星期四下午2点30分,嘉湖阁案开庭。苏州工业园区法院是一幢高高、宽宽的极有气派的现代化大楼,嘉湖阁案在第21法庭进行,这是一个能容纳百余人的法庭,法官席背后的左右两侧还有投影屏幕,开庭时,可从大屏幕上看庭审的现场。因为法庭的房间又高又大,法官、原告、被告席相距遥远,所以法官、原告、被告席上都放着话筒,让我觉得最有意思的是原告和被告席上话筒的关联设计:当原告陈述、回答问题时,被告席上的话筒是发不出声音的,当被告要陈述、回答问题时,需要对方按一下话筒上的按键,这时,原告的话筒就发不出声音了。我想,这样的话筒设计,目的一定是为了避免原、被告双方在法庭上发生争执或吵架。这让我想起林达(著名的旅美作家)的《一路走来一路读》一书中的文章《英国下议院议会厅随想》,林达在文中写到:让我感兴趣的是他们的辩论规则。现在英国议会下议院的议事厅,和大多数国家议会大厅不同,不是以主席台为中心的放射型布置,而是承袭传统,布置成一个狭长的长方形。当中一条空地,两边是一排排长椅,后排逐级升高。象一个缩小挤扁了的室内篮球场。端头的高靠背椅是议长的席位。两侧议员们的长椅没有扶手,男女议员们坐得相当紧凑,要舒服地翘个二郎腿都不行。长椅前连个放文件的小台子都没有,坐那儿肯定远不如一般的电影院里舒服。下议院的直译是"平民院",故而长椅是绿色的,象征着"草根性","代表民众"。议长右侧的长椅上,第一排坐的就是首相和他的内阁成员,后面是支持他们的执政党议员们。对面第一排,坐着主要的反对党成员,如"影子首相"、"影子内阁",后面就是反对党的议员们。完全是两军对垒的阵势。在第一排椅子前面,地毯上有一条鲜明的红线,任何人不可越过。谁要是说着说着激动起来过了线,就会遭到议长的训斥。两条红线间的距离,是两边的人都拔出剑来的话,还刚好够不着,可见英国议会历史的久远,当年议员们一激动,弄不好会打起来的。议员们质询首相的时候,想发言的就站起来,由议长从中挑一个,点到的,就站在原地发言。提出问题之后,首相就站起来回答。可见,议长的权力很大。议长是议员们选出来的。一旦当选,议长就必须取消自己的党派身份,公正地主持会议。这很要紧,否则,议长所不待见的议员岂不是永无说话的机会了。
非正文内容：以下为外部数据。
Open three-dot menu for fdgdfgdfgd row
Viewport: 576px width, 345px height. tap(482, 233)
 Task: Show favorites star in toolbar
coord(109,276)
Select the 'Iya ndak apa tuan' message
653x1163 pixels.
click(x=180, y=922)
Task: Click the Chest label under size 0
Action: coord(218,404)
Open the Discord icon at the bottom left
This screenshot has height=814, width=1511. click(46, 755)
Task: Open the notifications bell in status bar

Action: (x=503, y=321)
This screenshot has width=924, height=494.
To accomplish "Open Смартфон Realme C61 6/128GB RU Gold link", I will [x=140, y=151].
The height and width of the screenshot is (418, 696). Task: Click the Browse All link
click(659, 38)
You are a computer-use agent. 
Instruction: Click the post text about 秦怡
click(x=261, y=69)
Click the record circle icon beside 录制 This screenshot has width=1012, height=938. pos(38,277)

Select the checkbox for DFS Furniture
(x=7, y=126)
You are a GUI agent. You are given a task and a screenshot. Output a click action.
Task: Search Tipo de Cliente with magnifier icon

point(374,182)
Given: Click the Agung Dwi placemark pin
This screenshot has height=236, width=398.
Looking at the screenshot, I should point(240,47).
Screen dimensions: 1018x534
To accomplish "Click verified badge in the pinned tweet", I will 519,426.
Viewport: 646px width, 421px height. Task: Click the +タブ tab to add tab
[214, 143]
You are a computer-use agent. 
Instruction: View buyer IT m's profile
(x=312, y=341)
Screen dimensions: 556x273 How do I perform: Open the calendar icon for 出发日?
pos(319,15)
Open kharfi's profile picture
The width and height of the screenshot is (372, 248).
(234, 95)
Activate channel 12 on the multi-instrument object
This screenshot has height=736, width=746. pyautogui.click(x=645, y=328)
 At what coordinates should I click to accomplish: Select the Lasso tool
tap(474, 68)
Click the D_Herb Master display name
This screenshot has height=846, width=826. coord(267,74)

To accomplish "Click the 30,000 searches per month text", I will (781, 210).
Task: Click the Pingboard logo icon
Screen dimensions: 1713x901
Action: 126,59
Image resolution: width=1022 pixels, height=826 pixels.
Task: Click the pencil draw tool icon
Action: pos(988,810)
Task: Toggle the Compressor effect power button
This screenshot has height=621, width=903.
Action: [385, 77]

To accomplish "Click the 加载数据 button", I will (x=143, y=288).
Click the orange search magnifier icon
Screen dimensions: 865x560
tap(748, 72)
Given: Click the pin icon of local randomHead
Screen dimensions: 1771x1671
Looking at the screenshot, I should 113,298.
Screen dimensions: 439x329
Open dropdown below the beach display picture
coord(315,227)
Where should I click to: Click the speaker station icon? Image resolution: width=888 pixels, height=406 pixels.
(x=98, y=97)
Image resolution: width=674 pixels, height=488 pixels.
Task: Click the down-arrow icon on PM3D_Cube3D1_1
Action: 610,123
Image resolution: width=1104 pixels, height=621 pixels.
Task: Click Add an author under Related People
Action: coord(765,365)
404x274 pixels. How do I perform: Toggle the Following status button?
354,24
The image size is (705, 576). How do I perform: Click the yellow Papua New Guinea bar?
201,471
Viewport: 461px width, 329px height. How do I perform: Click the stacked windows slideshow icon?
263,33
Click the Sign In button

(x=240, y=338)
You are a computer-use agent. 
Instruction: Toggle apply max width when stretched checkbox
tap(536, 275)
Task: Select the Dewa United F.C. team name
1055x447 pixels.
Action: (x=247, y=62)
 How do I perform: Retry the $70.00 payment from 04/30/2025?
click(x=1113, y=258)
嘉湖阁的业主约七八十人旁听了庭审。主审法官给原告(嘉湖阁业主)、被告(苏州工业园区建设规划局)、本案第三人的嘉馨(苏州)房地产开发有限公司
“发言”的时间基本是公平的。
整个庭审过程中,留给我最深刻印象的是被告(苏州工业园区建设规划局)的回答。张起淮律师代表嘉湖阁的业主陈述了诉讼请求,即要求法庭撤销被告发给第三人的编号为320594200705090101的“建筑工程施工许可证”,张律师阐述了20项事实和理由,其中一项指出,被告(苏州工业园区建设规划局)是在同一天即2007年5月9日向第三人发放编号为0215438建设工程规划许可证和编号为320594200705090101建筑工程施工许可证的,该行为在程序上存在错误。因为,按照《中华人民共和国城市规划法》江苏省实施《中华人民共和国城市规划法》办法(2004年修正)的规定,建设工程规划许可证是获得建筑工程施工许可证的依据之一。,通俗的说,就是开发商要开工就要有开工许可证(即建筑工程施工许可证),但法律规定在申请开工许可证前,必须先申请取得建设工程规划许可证。而嘉馨(苏州)房地产开发有限公司(开发商,本案第三人)在2007年4月25日,就向被告(苏州工业园区建设规划局)申请建筑工程施工许可证的发放,此时,他们还没有取得建设工程规划许可证呢。2007年5月9日被告(苏州工业园区建设规划局)把建设工程规划许可证和开工许可证(建筑工程施工许可证)一起发给了嘉馨(苏州)房地产开发有限公司(开发商,本案第三人)。单凭这一事实,就够法院撤销被告(苏州工业园区建设规划局)发给嘉馨(苏州)房地产开发有限公司的“建筑工程施工许可证”好几回了!其他的事实和理由统统都可以不要了。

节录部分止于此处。